Which is why the Midland painted turtle has just been added to the growing list of species at risk in Ontario. A couple years ago snapping turtles were added, and research indicates painted turtles need to join the list of imperiled wildlife. The designation is Special Concern. If populations continue to decline the next worse designation is Threatened, followed by Endangered.

When the Committee On the Status of Endangered Wildlife in Canada (COSEWIC) decide to add a species it is done so with a lot of research and discussion. Those critters that have Endangered or Threatened behind their name receive special protection, by law, within the province of their residence. Their habitat is protected from development or degradation, and fines are imposed on people who disregard the presence of these species (or take them into the black market pet trade).

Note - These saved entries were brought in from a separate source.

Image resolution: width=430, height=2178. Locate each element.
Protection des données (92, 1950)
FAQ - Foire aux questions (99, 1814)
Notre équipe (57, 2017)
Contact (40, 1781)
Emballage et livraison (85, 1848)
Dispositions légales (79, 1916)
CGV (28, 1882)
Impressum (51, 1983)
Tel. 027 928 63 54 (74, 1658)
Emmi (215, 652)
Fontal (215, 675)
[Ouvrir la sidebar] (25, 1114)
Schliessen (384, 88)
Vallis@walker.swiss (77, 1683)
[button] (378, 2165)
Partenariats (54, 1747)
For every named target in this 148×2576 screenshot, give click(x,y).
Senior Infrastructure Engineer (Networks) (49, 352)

Special Concern does not afford legal protection to a species or its habitat. SC is a wake-up call. The population is declining, perhaps slowly, perhaps quickly, with enough individuals currently existing to keep their population on the map, for the moment. If the current downward trend continues then populations will not be able to replenish themselves. If people can immediately intervene to add protection then the species may stabilize and remain a natural part of our landscape.

The bad news is that every species of turtle in Ontario is now listed. The silver lining is that the situation has been brought to our collective attention, and maybe we can take steps to assist. Like the bumper sticker says: I brake for turtles.